* Data shown:
--- BEGIN ---
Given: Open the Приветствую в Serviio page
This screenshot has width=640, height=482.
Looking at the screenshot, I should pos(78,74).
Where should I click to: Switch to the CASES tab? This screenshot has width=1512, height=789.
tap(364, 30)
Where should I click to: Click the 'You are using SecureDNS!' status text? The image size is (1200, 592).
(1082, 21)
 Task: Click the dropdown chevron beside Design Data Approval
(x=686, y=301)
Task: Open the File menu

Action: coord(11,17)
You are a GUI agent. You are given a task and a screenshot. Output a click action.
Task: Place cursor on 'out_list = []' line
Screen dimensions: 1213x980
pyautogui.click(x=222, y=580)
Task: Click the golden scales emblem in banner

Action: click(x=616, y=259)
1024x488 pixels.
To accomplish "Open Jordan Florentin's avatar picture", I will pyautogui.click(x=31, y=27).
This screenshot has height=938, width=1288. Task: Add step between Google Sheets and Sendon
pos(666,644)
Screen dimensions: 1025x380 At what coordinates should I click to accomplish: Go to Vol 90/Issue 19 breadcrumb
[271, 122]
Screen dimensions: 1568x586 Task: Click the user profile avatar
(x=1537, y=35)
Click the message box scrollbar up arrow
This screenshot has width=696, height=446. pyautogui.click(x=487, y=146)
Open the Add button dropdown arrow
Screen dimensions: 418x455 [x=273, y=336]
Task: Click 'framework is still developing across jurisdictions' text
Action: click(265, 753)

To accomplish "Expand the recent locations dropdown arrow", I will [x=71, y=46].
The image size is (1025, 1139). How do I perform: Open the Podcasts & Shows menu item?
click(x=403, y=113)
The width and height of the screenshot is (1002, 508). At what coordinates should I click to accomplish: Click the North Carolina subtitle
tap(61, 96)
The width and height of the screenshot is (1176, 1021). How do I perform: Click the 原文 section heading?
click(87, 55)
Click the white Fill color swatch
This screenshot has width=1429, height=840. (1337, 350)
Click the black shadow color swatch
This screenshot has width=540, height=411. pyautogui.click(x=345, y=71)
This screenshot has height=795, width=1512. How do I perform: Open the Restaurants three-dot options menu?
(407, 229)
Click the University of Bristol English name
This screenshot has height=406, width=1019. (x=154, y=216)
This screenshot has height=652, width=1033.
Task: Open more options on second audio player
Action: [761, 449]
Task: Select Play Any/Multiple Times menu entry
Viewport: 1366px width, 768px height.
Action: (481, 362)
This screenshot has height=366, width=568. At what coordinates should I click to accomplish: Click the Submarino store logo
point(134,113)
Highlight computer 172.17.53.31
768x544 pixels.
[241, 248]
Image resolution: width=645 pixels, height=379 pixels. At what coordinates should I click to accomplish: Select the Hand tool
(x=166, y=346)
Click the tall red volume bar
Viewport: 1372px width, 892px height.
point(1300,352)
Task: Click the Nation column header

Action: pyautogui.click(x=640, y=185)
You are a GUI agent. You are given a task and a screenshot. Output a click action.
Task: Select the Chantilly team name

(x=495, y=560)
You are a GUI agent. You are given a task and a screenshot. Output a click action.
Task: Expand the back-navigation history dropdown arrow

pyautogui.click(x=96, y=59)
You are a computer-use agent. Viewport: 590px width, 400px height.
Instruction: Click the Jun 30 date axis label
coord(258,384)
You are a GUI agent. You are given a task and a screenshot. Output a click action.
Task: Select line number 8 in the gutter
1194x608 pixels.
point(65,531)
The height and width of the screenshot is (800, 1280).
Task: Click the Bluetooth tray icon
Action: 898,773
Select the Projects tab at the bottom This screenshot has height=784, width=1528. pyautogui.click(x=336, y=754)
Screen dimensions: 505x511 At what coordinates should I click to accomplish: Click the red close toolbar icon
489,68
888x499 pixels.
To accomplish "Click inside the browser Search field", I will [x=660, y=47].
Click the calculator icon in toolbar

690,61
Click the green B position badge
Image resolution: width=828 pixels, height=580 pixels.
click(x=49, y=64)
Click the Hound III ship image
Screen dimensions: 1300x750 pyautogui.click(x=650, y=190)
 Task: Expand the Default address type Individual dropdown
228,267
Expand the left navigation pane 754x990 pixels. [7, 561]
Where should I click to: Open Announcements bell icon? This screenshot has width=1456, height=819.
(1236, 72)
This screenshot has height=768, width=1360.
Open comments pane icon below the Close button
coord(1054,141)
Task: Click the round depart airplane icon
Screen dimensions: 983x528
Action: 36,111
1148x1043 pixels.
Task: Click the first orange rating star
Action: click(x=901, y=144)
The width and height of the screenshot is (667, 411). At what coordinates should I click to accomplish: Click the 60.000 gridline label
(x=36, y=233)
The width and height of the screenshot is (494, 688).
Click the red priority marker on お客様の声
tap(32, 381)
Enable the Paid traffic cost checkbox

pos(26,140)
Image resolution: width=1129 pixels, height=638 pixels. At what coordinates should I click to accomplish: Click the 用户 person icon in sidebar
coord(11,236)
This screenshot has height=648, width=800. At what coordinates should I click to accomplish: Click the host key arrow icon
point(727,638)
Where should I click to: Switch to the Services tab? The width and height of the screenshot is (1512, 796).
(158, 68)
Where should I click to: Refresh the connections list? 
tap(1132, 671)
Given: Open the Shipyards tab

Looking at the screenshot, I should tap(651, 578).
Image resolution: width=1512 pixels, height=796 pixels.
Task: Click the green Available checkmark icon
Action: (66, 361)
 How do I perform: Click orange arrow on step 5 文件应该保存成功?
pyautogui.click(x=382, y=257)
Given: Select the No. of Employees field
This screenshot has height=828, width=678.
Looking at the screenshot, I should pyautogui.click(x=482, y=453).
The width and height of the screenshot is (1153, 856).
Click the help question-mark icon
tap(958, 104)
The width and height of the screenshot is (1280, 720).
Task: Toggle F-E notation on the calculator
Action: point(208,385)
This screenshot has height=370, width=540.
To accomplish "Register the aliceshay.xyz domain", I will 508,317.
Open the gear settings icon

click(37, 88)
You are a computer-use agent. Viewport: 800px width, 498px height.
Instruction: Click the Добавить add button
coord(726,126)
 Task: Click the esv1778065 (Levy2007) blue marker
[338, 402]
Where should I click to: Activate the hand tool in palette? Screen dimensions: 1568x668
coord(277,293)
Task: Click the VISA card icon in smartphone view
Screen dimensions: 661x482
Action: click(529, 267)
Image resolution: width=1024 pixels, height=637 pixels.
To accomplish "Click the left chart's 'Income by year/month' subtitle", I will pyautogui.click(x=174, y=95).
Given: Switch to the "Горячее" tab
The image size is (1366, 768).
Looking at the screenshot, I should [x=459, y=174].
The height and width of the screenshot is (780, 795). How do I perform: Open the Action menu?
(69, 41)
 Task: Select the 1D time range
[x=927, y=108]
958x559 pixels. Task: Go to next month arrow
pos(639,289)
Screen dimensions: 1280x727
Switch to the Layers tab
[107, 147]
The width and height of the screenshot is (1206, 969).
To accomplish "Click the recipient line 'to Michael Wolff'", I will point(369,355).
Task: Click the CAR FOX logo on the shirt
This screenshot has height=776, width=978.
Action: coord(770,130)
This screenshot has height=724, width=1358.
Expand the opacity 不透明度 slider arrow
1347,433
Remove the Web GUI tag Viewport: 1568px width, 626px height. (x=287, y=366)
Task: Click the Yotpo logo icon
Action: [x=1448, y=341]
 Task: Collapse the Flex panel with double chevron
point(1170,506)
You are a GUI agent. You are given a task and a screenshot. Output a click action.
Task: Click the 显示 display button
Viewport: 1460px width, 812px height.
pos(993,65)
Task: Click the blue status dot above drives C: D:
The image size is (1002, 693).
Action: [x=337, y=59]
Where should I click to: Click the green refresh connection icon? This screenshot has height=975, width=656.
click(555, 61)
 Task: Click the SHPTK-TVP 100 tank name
--- END ---
* Task prompt:
Rewrite the rows from the line with "Task: Click the dropdown" up to and including the line with "Action: coord(11,17)", putting "View" in place of "File" and leaving everything else unchanged.

* Finished exercise:
 Task: Click the dropdown chevron beside Design Data Approval
(x=686, y=301)
Task: Open the View menu

Action: coord(11,17)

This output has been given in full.